Growing up, I remember only seeing my parents, particularly my mum, appearing in my school for only several specific occasions – when I wasn’t feeling well, did something wrong, or report card day. Times have changed. With my being a full-time mum in Dubai where education approach in international schools is very much Western-style oriented and parents involvement is highly encouraged, I get to participate in E’s class activities every now and then. So far, I have organised in-class celebrations for World Teacher’s Day and Chinese New Year as well as went on a field trip and participated in the book reading week. E has always looked forward to our involvement, beaming with pride whenever we got busy in his class.
The school recently threw an International Day celebration, where parents from different nationalities came together to set up stores for their respective countries, showcasing their culture, information and most importantly, gave out food for sampling. I wasn’t aware of this event until I received an email from the school urging participation from more countries. With quite a number of Malaysians in this school, I was rather surprised to find that the usual group of Malaysian mums did not sign up this time around. My patriotic self panicked and started asking around. How can there be no “Malaysia” in this event? We have so much to share to the world!
It’s easy to forget our roots when we live abroad. That’s why we have always placed a priority in having our kids embrace their culture and be proud of their background. Determined to make it happen, I got in touch with one of the veteran school mums who used to lead the Malaysian team every year and volunteered to take the lead this year – having no idea what my role is all about!
They are probably the kindest lot of people I have met in Dubai so far because once the first meeting was called, everything just fell into place. We decided to join forces with the one-man-show “Brunei” team. One guided me on my tasks, another contacted the Malaysian Tourism for brochures, posters and souvenirs, while someone went to the Malaysian Consulate to pick up decoration items. There were 8-9 of us in the group, with each mum volunteering to sponsor 1-2 local Malaysian dishes for serving that day. I got busy gathering all items and printed out small posters about Malaysia to be pinned up on that day. It was not as tough as I’ve initially imagined. After attending two rounds of flag parade rehearsals, we were ready to rock and roll!

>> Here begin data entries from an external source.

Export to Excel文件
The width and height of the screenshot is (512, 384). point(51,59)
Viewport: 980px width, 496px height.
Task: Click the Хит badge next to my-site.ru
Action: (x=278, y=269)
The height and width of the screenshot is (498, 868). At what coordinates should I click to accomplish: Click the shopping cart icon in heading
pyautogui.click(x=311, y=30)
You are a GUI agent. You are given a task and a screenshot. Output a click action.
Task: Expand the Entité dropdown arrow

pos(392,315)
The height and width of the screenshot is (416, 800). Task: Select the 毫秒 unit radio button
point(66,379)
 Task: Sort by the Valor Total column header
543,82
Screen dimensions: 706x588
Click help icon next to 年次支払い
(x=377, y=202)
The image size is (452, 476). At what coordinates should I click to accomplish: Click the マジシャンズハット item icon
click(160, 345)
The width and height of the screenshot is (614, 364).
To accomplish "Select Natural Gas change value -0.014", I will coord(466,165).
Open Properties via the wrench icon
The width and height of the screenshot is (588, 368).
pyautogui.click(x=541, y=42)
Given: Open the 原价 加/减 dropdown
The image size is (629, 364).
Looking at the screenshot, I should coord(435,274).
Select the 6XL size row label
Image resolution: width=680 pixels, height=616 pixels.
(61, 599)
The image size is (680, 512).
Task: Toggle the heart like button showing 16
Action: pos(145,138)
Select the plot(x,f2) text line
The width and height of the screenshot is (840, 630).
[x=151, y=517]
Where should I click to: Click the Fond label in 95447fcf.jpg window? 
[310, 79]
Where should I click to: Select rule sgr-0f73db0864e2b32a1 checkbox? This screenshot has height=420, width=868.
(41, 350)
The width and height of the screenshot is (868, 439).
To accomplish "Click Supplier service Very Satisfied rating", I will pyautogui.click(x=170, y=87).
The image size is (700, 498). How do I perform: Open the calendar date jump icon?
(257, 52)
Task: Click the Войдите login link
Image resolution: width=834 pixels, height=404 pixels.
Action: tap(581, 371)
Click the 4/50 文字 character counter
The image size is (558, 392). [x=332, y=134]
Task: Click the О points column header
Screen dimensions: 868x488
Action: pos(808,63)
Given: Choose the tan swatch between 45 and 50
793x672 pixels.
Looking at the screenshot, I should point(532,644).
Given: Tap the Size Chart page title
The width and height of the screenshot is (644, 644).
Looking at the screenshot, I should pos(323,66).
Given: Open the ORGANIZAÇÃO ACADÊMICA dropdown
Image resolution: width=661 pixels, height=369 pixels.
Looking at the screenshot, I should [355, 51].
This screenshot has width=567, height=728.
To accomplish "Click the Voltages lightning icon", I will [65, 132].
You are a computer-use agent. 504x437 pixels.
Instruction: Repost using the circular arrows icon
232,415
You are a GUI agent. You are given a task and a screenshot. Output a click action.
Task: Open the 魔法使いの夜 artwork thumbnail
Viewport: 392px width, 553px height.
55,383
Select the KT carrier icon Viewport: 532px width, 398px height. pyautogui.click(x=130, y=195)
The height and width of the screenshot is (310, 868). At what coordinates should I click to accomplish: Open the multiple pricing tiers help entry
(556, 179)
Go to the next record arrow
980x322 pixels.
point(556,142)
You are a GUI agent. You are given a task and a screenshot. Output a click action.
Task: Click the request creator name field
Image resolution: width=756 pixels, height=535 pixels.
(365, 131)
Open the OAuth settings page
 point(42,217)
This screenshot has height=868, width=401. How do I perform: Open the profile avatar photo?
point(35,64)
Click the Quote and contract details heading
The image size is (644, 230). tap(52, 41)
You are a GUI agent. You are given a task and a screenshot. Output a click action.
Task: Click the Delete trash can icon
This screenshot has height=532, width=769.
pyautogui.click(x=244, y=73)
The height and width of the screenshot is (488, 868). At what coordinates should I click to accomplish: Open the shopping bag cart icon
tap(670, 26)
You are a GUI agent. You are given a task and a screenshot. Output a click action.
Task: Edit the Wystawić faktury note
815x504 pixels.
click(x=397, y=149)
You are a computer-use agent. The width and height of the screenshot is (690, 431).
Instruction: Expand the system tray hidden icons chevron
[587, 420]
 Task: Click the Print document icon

DIA International Day, 12th March 2015
On the day of event, the students were asked to go to school in either their country’s national costume, national colours or famous sports team colours. As E only had a set of Baju Melayu which he would be wearing for the parade later that day, I sewed a small flag on a plain yellow shirt and paired it with a dark blue pants. Voila, we’ve got an Anak Malaysia there!
For the in-class celebration, each child also brought in a country food. As I was busy with the evening event, he brought some love letters we got from Malaysia to share with his friends.
As the evening came, we started setting up the booth. All of us came dressed in our traditional costumes. I wore my one and only red Baju Kebaya which I wore on my wedding day in 2007. This was my third time wearing it, with the second time being a visit to the palace, representing my company in presenting a cake to the former King.
The parade started and E was the flag bearer, along with my friend’s son. I was initially worried that he would have a stage fright but boy, he made us all so proud, holding the flag up high and strutting his stuff!
After that, we got busy serving the food and giving out souvenirs to the guests.
There were roti jala, onde-onde, Hainanese chicken rice ball, seri muka, kuih lapis, karipap, turmeric rice with beef rendang, yam cake, pulut inti and air bandung. Even some Malaysian fruits like mangosteen, rambutan and papaya.
The Husband took some time off from work on that day to run a teh tarik corner. Many guests nodded in approval as they took a sip of his teh tarik 😀
We also took turns to go visiting each ‘country’ and try out their food. There were a total of 45 participating countries this year. We were so full by the time we finished the round.
We had a great fun representing Malaysia, so much so I don’t mind doing this again next year!